Muraja’ah? Sahut Arkhan
bingung karena baru pertama ia mendengar kata itu. Rio menjelaskan apa arti muraja’ah.
Lalu terdengar suara pengumuman tentang segera dimulainya tabligh rutin. Arkhan
berdiri dan berjalan berdampingan denga Rio, karena Arkhan tau bahwa Rio adalah
seorang tunanetra yang sangat beruntung bisa menjadi santri di pesantren Nurul
Huda ini.
Setelah beberapa minggu
Arkhan dan Rio sudah menjadi teman dekat. Teman yang saling menginspirasi satu
sama lain. Mengetahui kisah Rio yang merupakan seorang tunanetra yang hafal
kitab mulia (alqur’an) mulai membuka hati Arkhan untuk melakukan hal-hal baik
dalam hidupnya. Ia memulai dari hal kecil dalam dirinya seperti mematuhi aturan
yang biasa ia langgar. Ia mulai mengahafal Al-Quran sesuai aturan di pesantren.
Bangun jam tiga lalu tahfidz dan muraja’ah tak ia anggap berat lagi. Ia banyak
belajar dari sahabatnya Rio. Perubahan Arkhan ini membuat para ustadz kagum
dengannya, khususnya salah seorang ustadz yang selalu membimbing Arkhan dalam
menjalani perubahan. Ustadz Ridwan selalu menegrti dengan keadaan Arkhan, ia
membantu Arkhan menjalani hidup yang ia hadapi selama beradaptasi.
Kegiatan pesantren tak
pernah Arkhan tinggalkan seperti, shalat berjamaah, shalat tahajud, mura’jaah,
tahfidz, baitul masail, dan kegiatan pelatihan untuk berceramah yang disebut
dengan khitobah dalam pesantren. Dalam baitul masail atau kegiatan berdiskusi
tentang persoalan-persoalan sosial dari sudut pandang agama dengan landasan
Al-Quran, hadits, dan kitab-kitab terdahulu. Timbul bakat dalam diri seorang
Arkhan setelah berbulan bulan belajar di pesantren, yaitu dalam bidang
khitobah. Ia mulai memperdalam khitobah dengan bimbingan sang ustadz tercinta
yaitu ustadz Ridwan. Dengan berlatih keras Arkhan mengikuti lomba khitobah
tingkat MA/Sederajat. Ia gagal, rasa kecewa timbul dalam diri, sampai ia ingin
berhenti dari kegiatan positifnya. Namun, Ustadz Ridwan tanpa henti memberi
nasihat dan masukan agar Arkhan tetap istiqomah dalam kegiatan yang positif.
Arkhan terlihat merenung
di depan asrama dengan menundukkan kepala, layaknya orang yang terpuruk dalam
kesedihan. Ustadz Ridwan yang pada saat itu sedang mengecek keadaaan asrama
menghampirinya.
“Arkhan”. Panggil Ustadz
dengan memegang pundak Arkhan. Arkhan mendongak.
“janganlah terlalu
berlarut-larut dalam kesedihan, bangkitlah, Allah tau mana yang terbaik untuk
hambanya. Jadi belajarlah lebih giat lagi, akan ada hal yang lebih menunggu di
depan” lanjut ustadz menenagkan Arkhan. Arkhan hanya terdiam menghadap bawah.

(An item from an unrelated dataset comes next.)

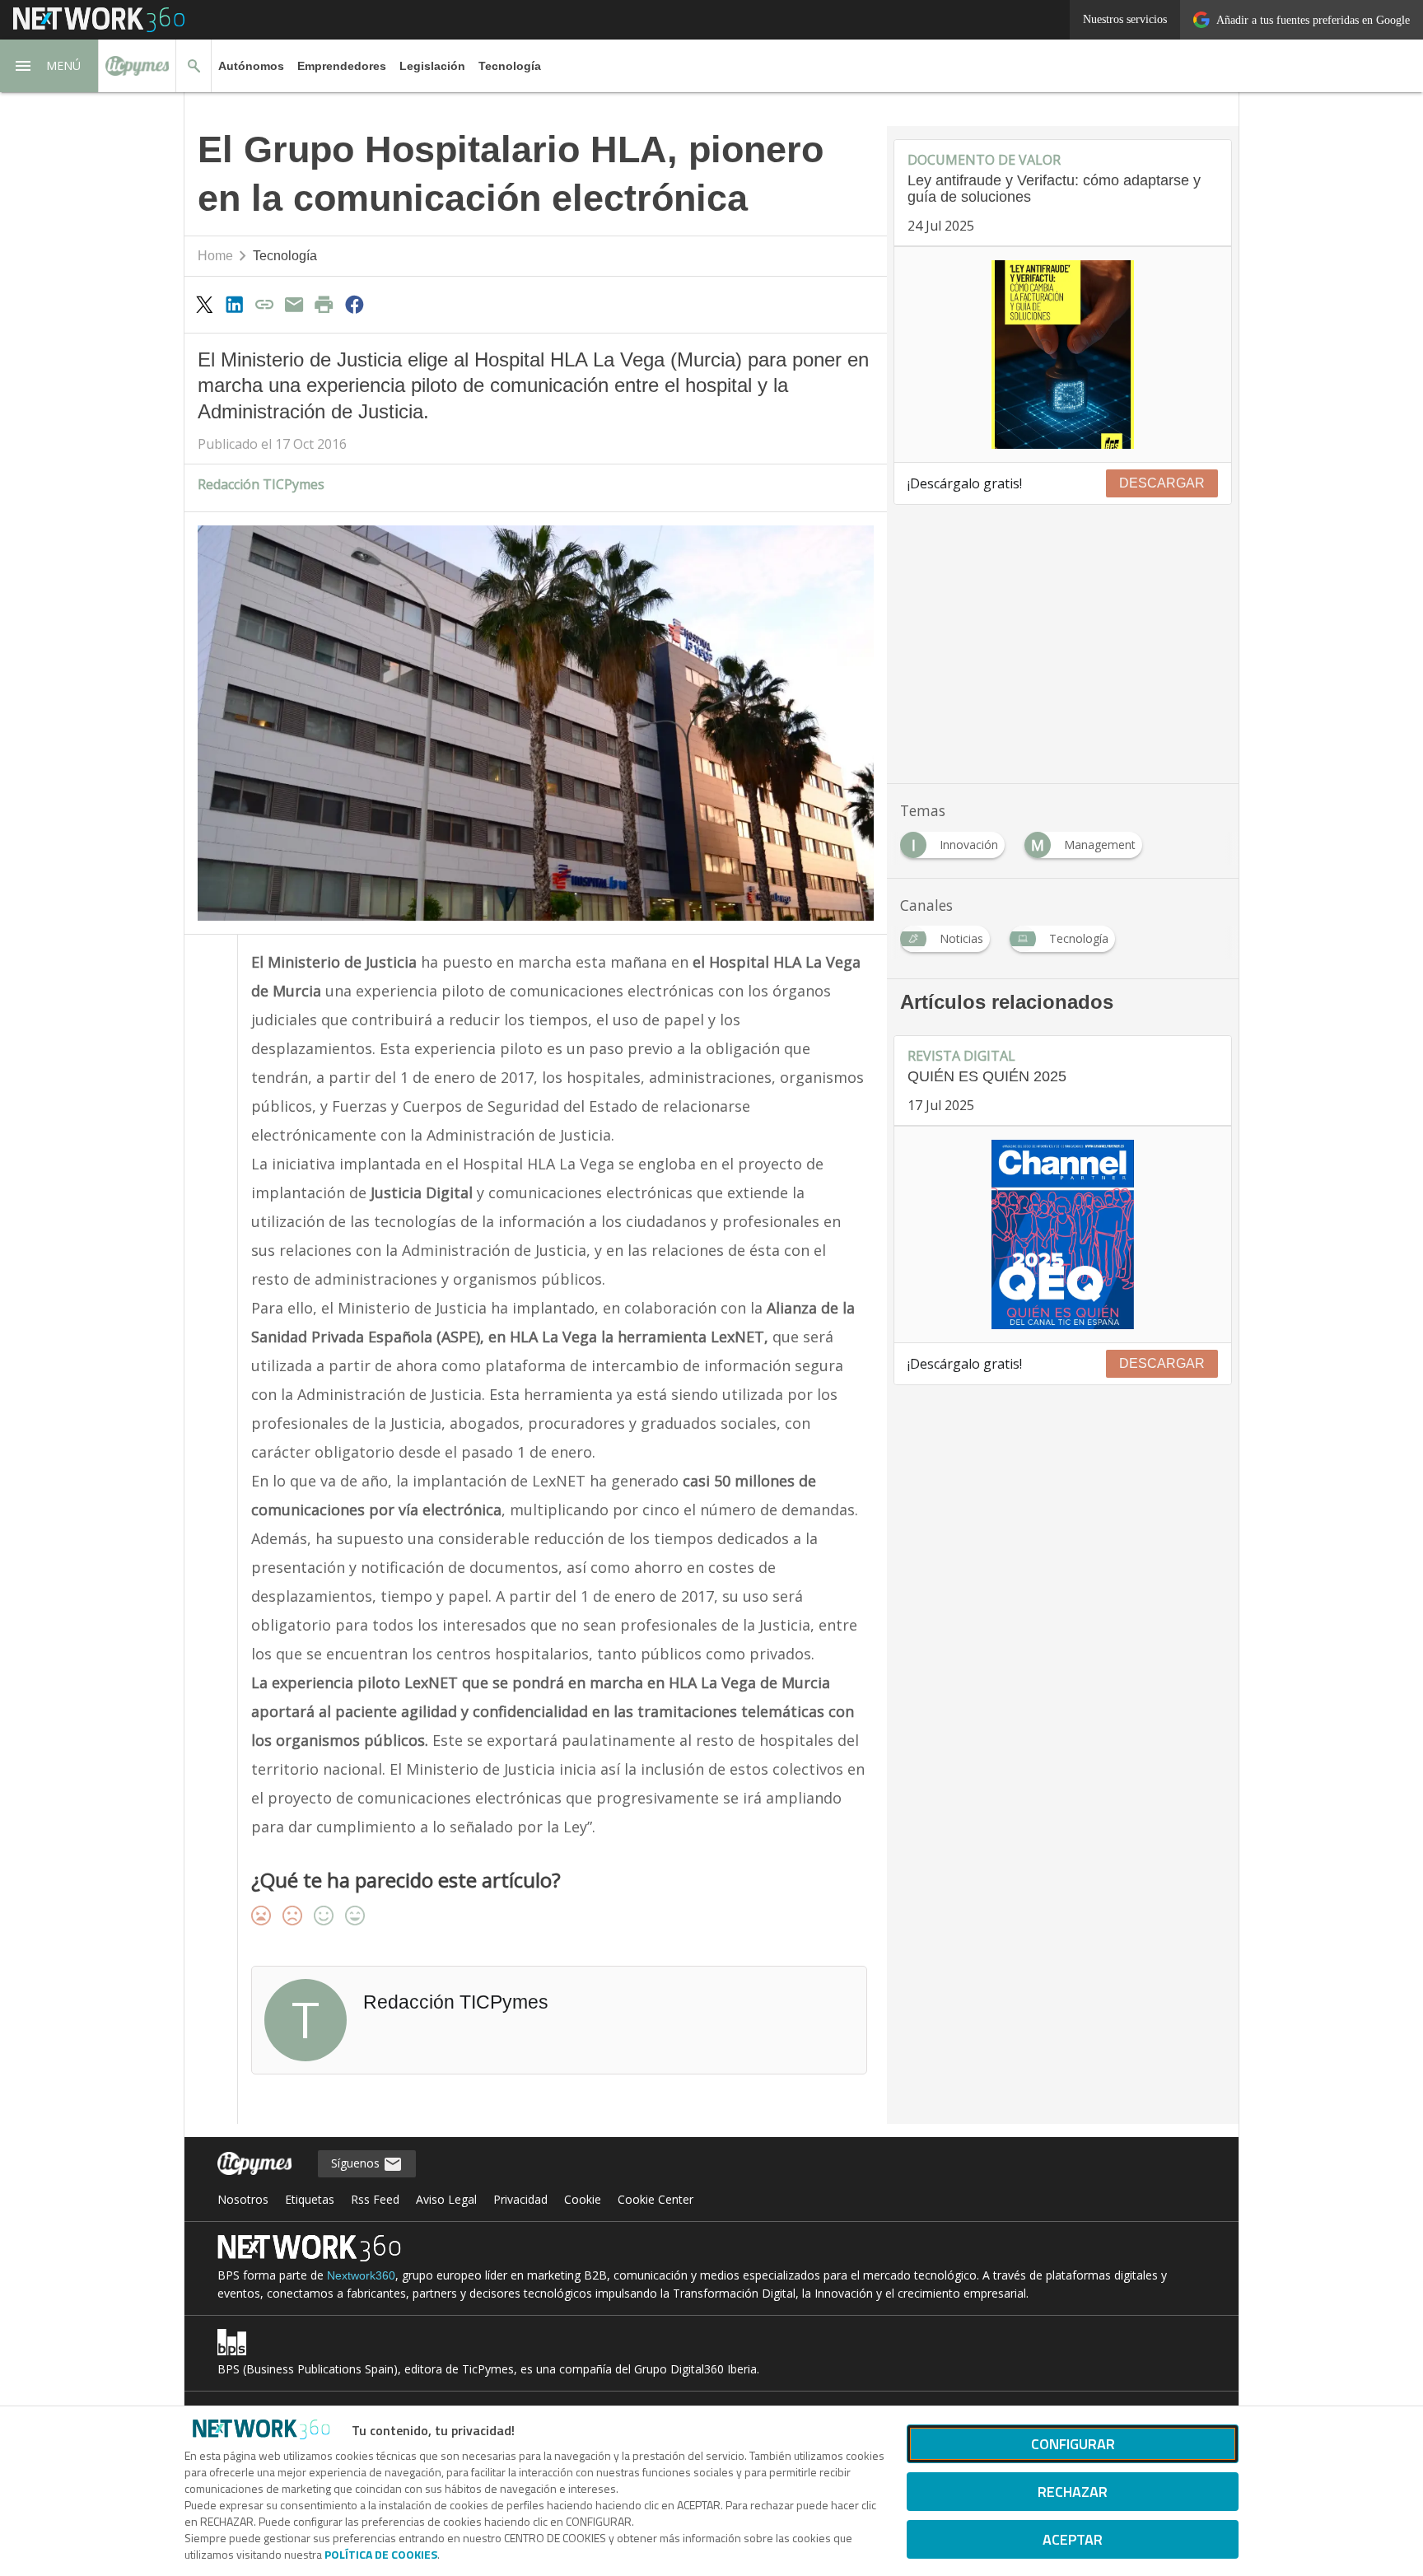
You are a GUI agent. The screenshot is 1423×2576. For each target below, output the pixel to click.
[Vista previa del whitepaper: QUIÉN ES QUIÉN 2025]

Ustadz Ridwan pergi melanjutkan tugasnya untuk memeriksa asrama lainnya. Arkhan
kembali merenung, namun kali ini ia tak merenungkan kekalahannya, ia merenugkan
kalimat yang ustadz Ridwan berikan kepadanya.
Beberapa hari kemudian ia
mulai bangkit, kalimat ustadz saat itu menjadi rujukan dalam dirinya. “Aku
harus bangkit” ujar Arkhan dalam hati untuk menyemangatkan diri. “Ustad ridwan
memang benar, jika aku berlarut dalam kesedihan, hal lain tak akan berjalan
dengan baik” lanjutnya bergumam. Setelah itu ia memulai kembali rutinitas baik
yang ia lakukan di pesantren. Ia rajin berlatih berkhitobah di depan Rio,
dengan alasan selain sahabat Rio juga lebih berpengalaman dari Arkhan. Sehingga
Arkhan bisa lebih banyak belajar dengan teman sebayanya itu.
Dengan kerja keras Arkhan
tak lama kemudian ia dapat memenangkan lomba khitobah tingkat nasional.
Berlatih keras yang selam ini ia lakukan tak sia-sia. Naskah khitobah ini
dibuat oleh temannya, Rio. Ia sangat
bersyukur memiliki teman sebaik Rio. Ketika menang kalimat pertama yang ia
ucapkan adalah “alhamdulillah”, puji syukur kepada Tuhan yang Menguasai Alam.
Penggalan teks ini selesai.